Metasploit mailing list archives

smb_sniffer module question


From: nicolas.ruff at gmail.com (Nicolas RUFF)
Date: Tue, 19 Dec 2006 08:06:03 +0100

        Hello,

Ahh I see. I have never used l0phtcrack for the very reason of it being
commercial. Cain is the only cracking app I know of....unless maybe
there is a patch for john kicking around.

The "biggest" john patch I am aware of is the following:
http://www.banquise.net/misc/patch-john.html
And it is missing Windows challenge/response mechanisms.

Apart from Cain and LCP, the following tool is also able to crack
LM/NTLM challenge/response:
http://www.toolcrypt.org/tools/t2bf/index.html

A "lightweight" Open Source implementation of those protocols can be
found here:
http://www.groar.org/groar/titi/

And if you are interested in the difference between NTLM and NTLMv2:
http://www.microsoft.com/technet/technetmag/issues/2006/08/SecurityWatch/?topics=y


Are you referring to domain based logins? I was referring to standard
authenticated requests to the NetBIOS Session Service much like might
occur when accessing shares that require authentication. I am far from
an expert in windows networking but I was under the impression that they
differ.

Modern windows systems connect to trusted DC's with a machine password
to secure the channel and I would understand that stopping smb_sniffer
from working well with Windows XP and 2003. [...]

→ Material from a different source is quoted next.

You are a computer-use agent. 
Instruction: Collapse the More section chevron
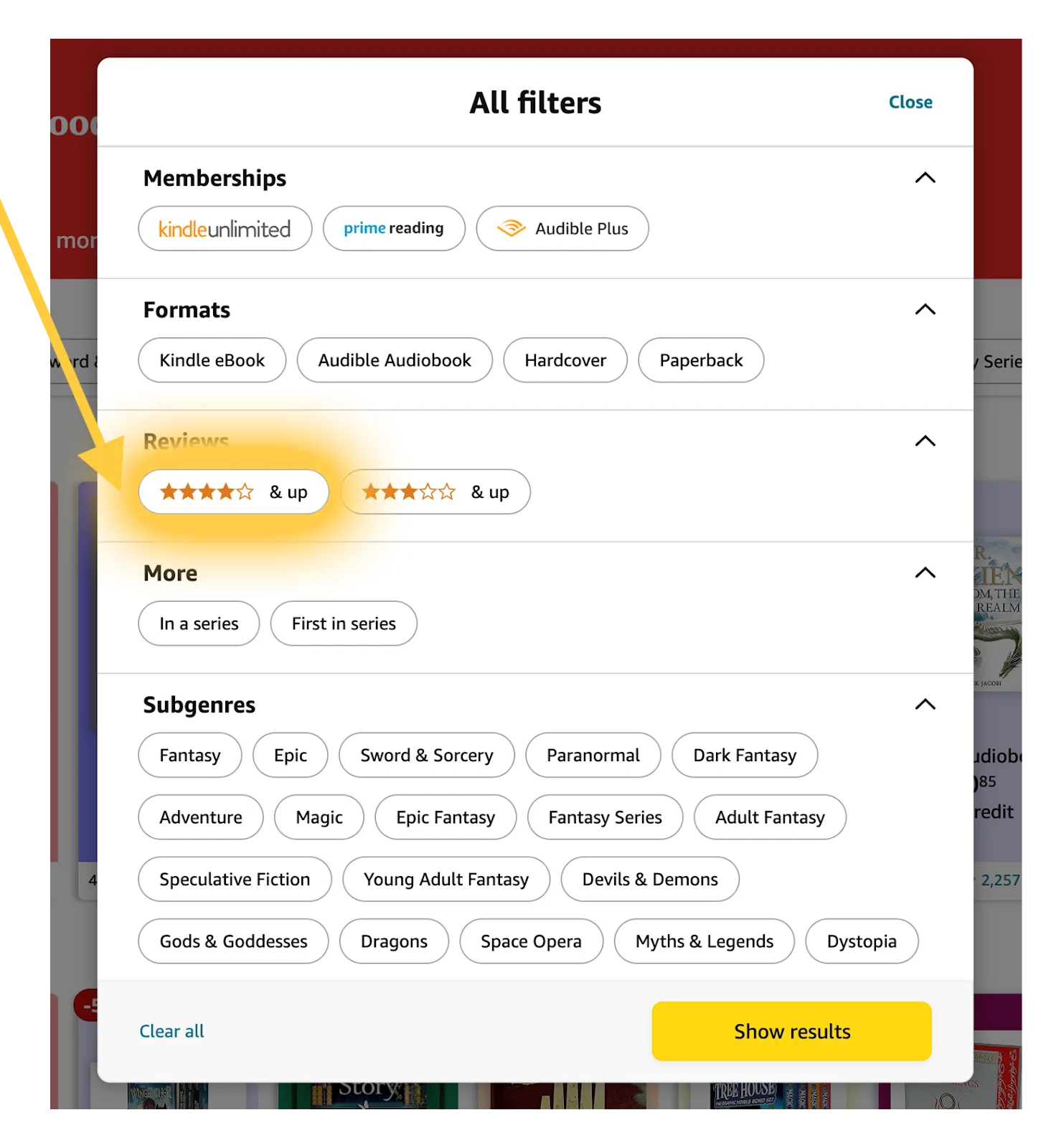click(x=925, y=573)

Modern Windows (>= Windows 2000) use Kerberos5 for domain
authentication. It is *way* different from traditionnal LM/NTLM
protocols, even if Microsoft implementation of Kerberos5 reuses NTLM
hash as the master secret.

That's not to say there is nothing to do with it:
http://ntsecurity.nu/toolbox/kerbcrack/

If your computer is joined to a domain, LM/NTLM are used in 2 cases:
- The shared resource you are connecting to is not in a "trusted" domain
(that could mean a workgroup, too).
- The "Principal Name" of the resource cannot be acquired. This is
typically the case when you "net use \\IP_address" and "IP_address" does
not resolve as a fully qualified domain name.

For example, if "IP_address" resolves as "NETBIOS_NAME" (because WINS is
configured as the primary name resolution source[*]), Windows will use
LM/NTLM to connect to it. If "IP_address" resolves as
"name.my.domain.com", Windows will acquire a Kerberos session ticket.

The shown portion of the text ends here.